The ISIS family softwares, except CDS/ISIS for DOS and Windows (WinISIS) allow the definition of more than one dictionary for one database. i.e., with the IsisDLL, for example we can create a dictionary (or index) for authors, another one for titles etc. Still, in order to combine terms of different fields with one single search expression, by using Boolean operators, it will always remain necessary to create a general dictionary which combines all fields since it is not possible to intersect with terms from another dictionary. The possibility of separate dictionaries substitutes the use of prefixes in presenting all terms extracted from one particular field to the users and allows logical operations in the same dictionary.

Transparency in the use of upper-case, lower-case and diacritics (special characters)

One of the niceties of the CDS/ISIS search mechanism is based on the transparancy of upper/lower case and special characters in the search terms.

For this purpose, all keys are gathered in the Inverted File in upper-case, and if so prepared, the accented characters (diacritics) will be substituted for their equivalent in upper-case. The search expressions given by the user are also transformed to upper-case, which minimizes the risk of user typing errors.

For the conversion of keys and search expressions, the CDS/ISIS software members use the file ISISUC.TAB, which should be in line with the character set used in the database.

When indexing with technique 4 (per word) CDS/ISIS uses the file ISISAC.TAB to define the concept of a 'word'; i.e, the table ISISAC.TAB tells CDS/ISIS which characters should be considered to be alphabetical to constitute words. All characters not included in the ISISAC.TAB will be considered a separator and will terminate the word.

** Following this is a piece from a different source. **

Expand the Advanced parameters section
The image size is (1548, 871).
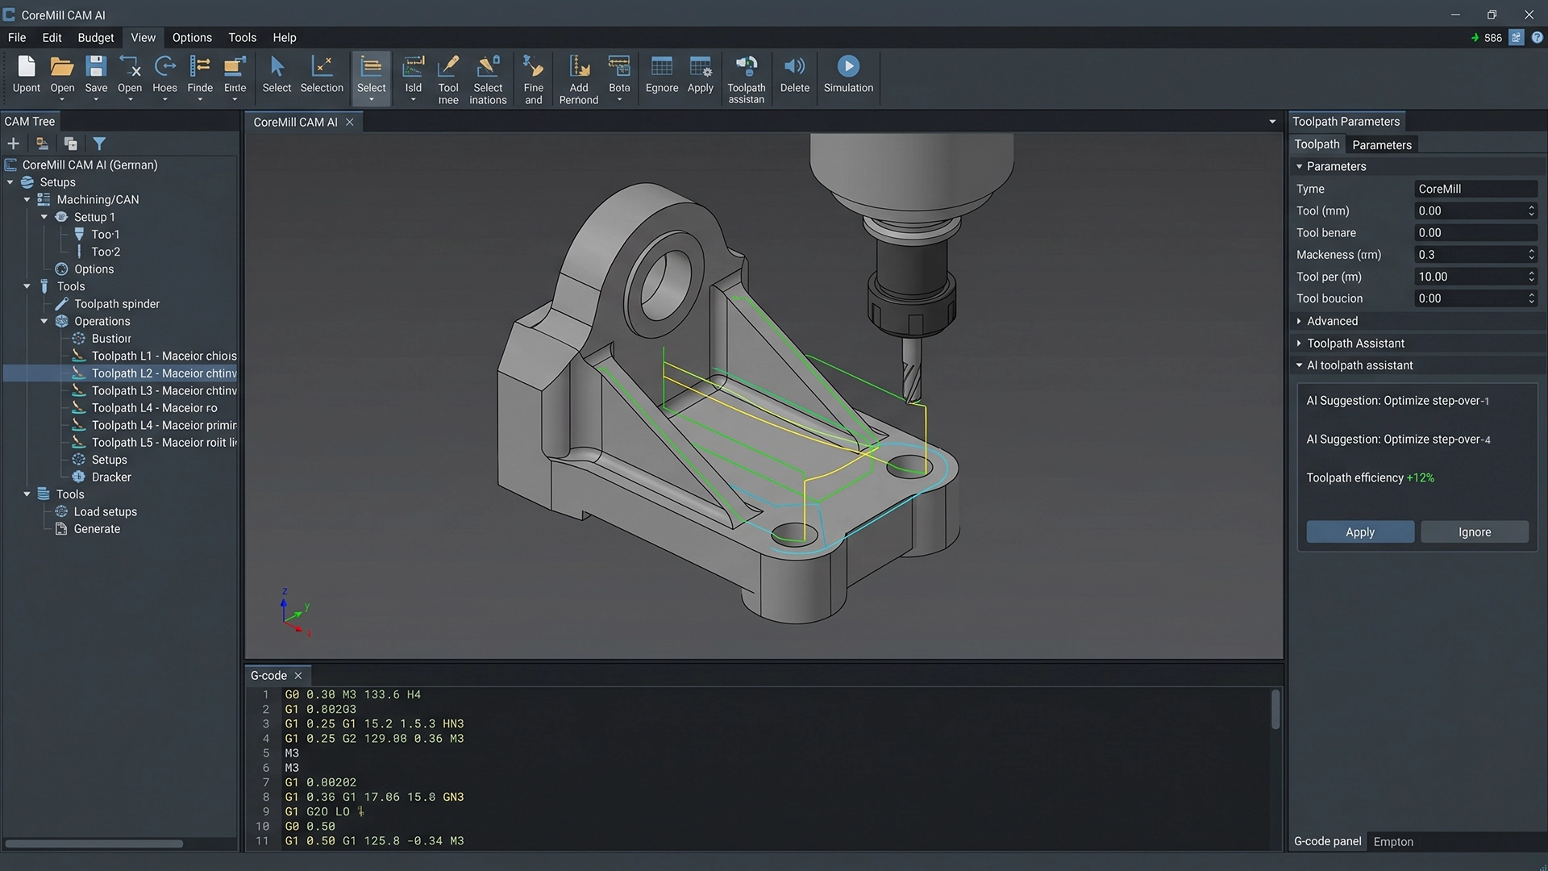1300,320
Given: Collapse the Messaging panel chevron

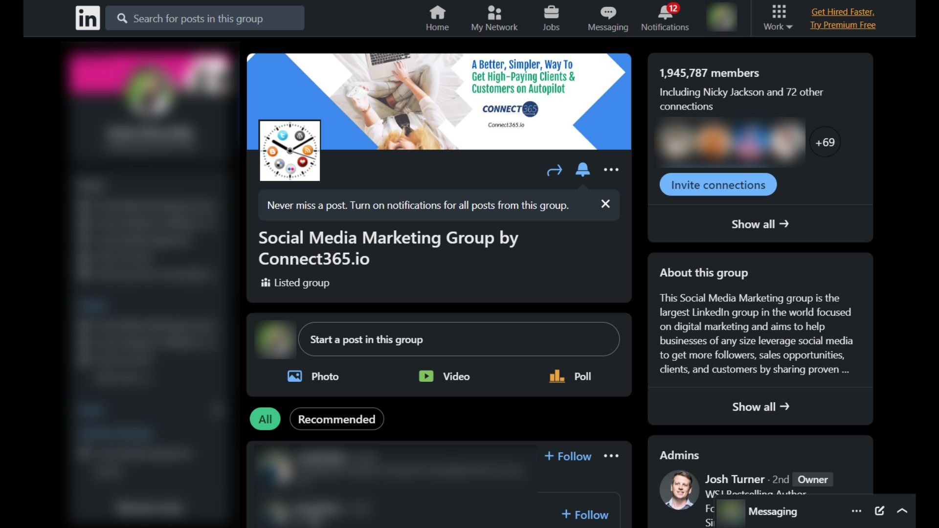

Suppose ISISUC.TAB puts the character ñ equivalent to the uppercase variant Ñ. If we don't include the code Ñ (165 in Ascii or 209 in Ansi) in ISISAC.TAB

the words: will appear in the index as
niño NI O
cañería CA ERIA
cañaveral CA AVERAL
acuñación ACU ACION

i.e., each word will be split into two parts, creating two entries in the dictionary, since ñ is not included in ISISAC.TAB and will be considered as punctuation.